In der Forderungssache hat das Amtsgericht Karlsruhe die Klage mit
Urteil vom 27. August 2002, das dem Kläger am 29. August 2002 zugestellt
worden ist, abgewiesen. Gegen dieses Urteil hat der Kläger gleichfalls Berufung
eingelegt. Das Berufungsverfahren wird beim Landgericht Karlsruhe unter dem
Aktenzeichen 9 S 237/02 geführt.
Am 15. Oktober 2002 hat der Prozeßbevollmächtigte des Klägers einen
Fristverlängerungsantrag in dem Räumungsverfahren gestellt. Er enthält jedoch
irrtümlich das Aktenzeichen 9 S 237/02 der Zahlungsklage.
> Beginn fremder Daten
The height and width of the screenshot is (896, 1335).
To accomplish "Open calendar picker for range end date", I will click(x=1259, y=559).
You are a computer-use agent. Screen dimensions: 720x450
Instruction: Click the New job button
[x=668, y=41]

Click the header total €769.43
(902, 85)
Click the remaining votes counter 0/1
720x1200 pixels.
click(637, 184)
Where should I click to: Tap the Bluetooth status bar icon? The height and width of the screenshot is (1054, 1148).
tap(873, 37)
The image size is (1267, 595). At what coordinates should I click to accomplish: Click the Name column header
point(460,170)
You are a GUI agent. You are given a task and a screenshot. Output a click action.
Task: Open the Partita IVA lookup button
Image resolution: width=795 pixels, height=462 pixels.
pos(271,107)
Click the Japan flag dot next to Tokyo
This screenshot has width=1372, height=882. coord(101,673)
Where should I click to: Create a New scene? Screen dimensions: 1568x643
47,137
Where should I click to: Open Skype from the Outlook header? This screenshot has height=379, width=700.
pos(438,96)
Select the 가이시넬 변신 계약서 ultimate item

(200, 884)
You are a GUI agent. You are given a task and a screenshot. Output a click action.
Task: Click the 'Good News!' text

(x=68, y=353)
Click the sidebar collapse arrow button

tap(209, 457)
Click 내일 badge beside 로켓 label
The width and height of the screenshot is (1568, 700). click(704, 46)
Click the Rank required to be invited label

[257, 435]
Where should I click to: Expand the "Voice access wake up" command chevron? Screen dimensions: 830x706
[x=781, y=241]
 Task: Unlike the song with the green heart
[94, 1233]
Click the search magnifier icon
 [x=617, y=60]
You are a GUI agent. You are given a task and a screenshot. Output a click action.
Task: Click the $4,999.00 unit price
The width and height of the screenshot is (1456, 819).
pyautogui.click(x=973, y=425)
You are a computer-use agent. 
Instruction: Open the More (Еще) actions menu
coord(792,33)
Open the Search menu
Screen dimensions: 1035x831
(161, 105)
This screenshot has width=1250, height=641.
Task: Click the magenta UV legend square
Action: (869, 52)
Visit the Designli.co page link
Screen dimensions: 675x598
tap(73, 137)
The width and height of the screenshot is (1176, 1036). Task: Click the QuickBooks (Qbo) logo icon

In dem Fristverlängerungsantrag heißt es:
"... bitte ich höflich darum, die heute ablaufende Berufungsbegründungsfrist um einen Monat bis zum 15. November 2002 zu
verlängern."
Am 17. Oktober 2002 ging dem Prozeßbevollmächtigten des Klägers in
dem Verfahren auf Zahlung rückständiger Mietzinsen - 9 S 237/02 - eine Fristverlängerungsverfügung vom 16. Oktober 2002 mit dem Vermerk zu, daß die
Berufungsbegründungsfrist erst am 29. Oktober 2002 abgelaufen wäre. Daraufhin beantragte der Kläger in dem vorliegenden Räumungsverfahren mit Schriftsatz vom 17. Oktober 2002 Wiedereinsetzung in den vorigen Stand. Den Antrag
verband er mit einem erneuten Fristverlängerungsantrag und wies darauf hin,
daß sein Antrag vom 15. Oktober 2002 das Verfahren - 9 S 222/02 - betreffe.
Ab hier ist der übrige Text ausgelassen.